I get what you’re saying. But I’m saying don’t have full divine casters or paladins. If those classes aren’t in the party (not the game just the party) then the players aren’t being nerfed!

I am absolutely not saying nerf any players abilities!
 

NotAYakk

Legend
Is it possible to rotate things?

Make the worms aberrant, and the resulting animated corpses actually puppet-golems, glowing with energy from the far realm.

The cults to evil deities are actually being manipulated by older powers.

This undead-that-is-not-undead might add some horror to the game. And it lets you manipulate the monster stats to add madness and mutation effects to it, instead of necrotic energy and the like.

Mixing in some "traditional" undead would also work. Make sure that the "worm puppets" are visually distinct from normal undead. And swap out some BBEGs.
 

Fanaelialae

Legend
I wouldn't make divine spells cost a higher slot. That's a big nerf that doesn't really address the entirety of the issue. Paladin cure disease would be unaffected. Turn undead would be unaffected. Neither of these resources use spell slots. At the same time, you're nerfing effects that won't unbalance the campaign (like the Zone of Truth spell, which is no better in this campaign than any other).

I agree with those who've suggested simply modifying the effects to your tastes and leaving the classes unmodified.

For example, in a zombie campaign I ran, I modified the undead so that effects like Turn Undead caused them to enrage if they saved successful.
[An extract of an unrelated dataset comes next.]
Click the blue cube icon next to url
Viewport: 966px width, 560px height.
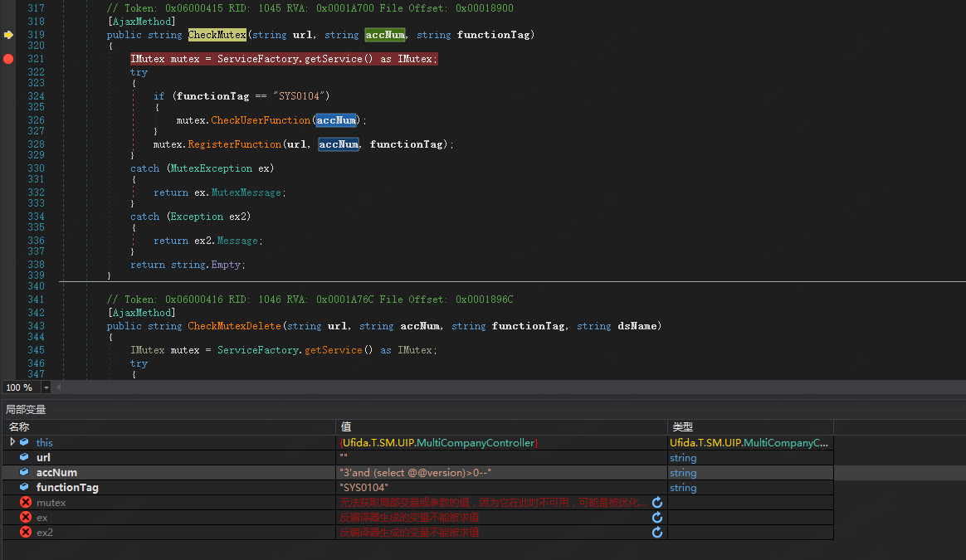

This changed it into a high risk / high reward ability that wasn't the go-to you'd expect in a zombie campaign.

You could modify the worm disease so that it can be cured by lesser restoration but leaves an unpleasant after-effect (maybe a curse). Only greater restoration can remove it without causing the after-effect.
 

Stormonu

Legend
I would agree with not changing the PC's abilities or disallowing classes, but you can change some of the undead abilities and tactics if you want to change the power curve.
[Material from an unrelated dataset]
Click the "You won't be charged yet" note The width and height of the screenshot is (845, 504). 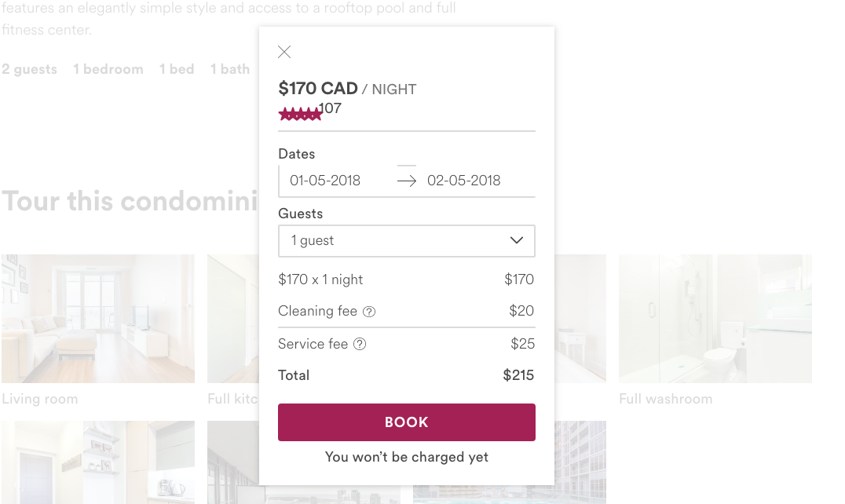407,457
  • Send in undead in waves. If the PCs aren't judicious about turning, they may waste using the ability too soon (or too late) instead of when most needed.
  • Remember turning is broken as soon as the PC damages the undead. While allowing them to possibly make a powerful alpha strike, if the undead can weather initial attacks, they're dangerous again.
  • Turning lasts only a minute. Afterward, the undead can return to pester the PCs (especially if they are making themselves easy to find with light & noise). Really dangerous if the PCs are still engaged with other enemies when the undead return (or they wait to ambush PCs)
  • Judicious use of turn resistance. The "worms" may give the undead a +2 (+1d4) bonus to turning - sort of like a bless/blight effect. Legendary undead could automatically succeed it with use of a legendary ability. You could designate "Leader" undead in groups that may have aura abilities that buff nearby undead saves or allow them a second save
  • The "worms" may require stronger magic to be used to remove effects or heal injuries caused by the undead. You could require PCs to research these effects (possibly with GP costs attached), adding either exotic components ("tail of worm"), higher level spells or saves against worm-induced effects (see Tomb of Annililitation's treatment of the "Death Curse" for ideas).
 

billd91

Hobbit on Quest
Like others have said, change the mod not the classes.
  • The undead have turn resistance, legendary resistance or are just straight up immune. Heck, have turn undead be a power up - it enrages them and give them advantage on their next attack. :devilish:
I definitely like turn resistance (like with the lich) for upper-tier undead monstrosities. But legendary resistance like with the lich or vampire might be enough to fit the higher bill rather than immunity. If the turning fails even once, chances are they aren't going to try again against that particular undead critter.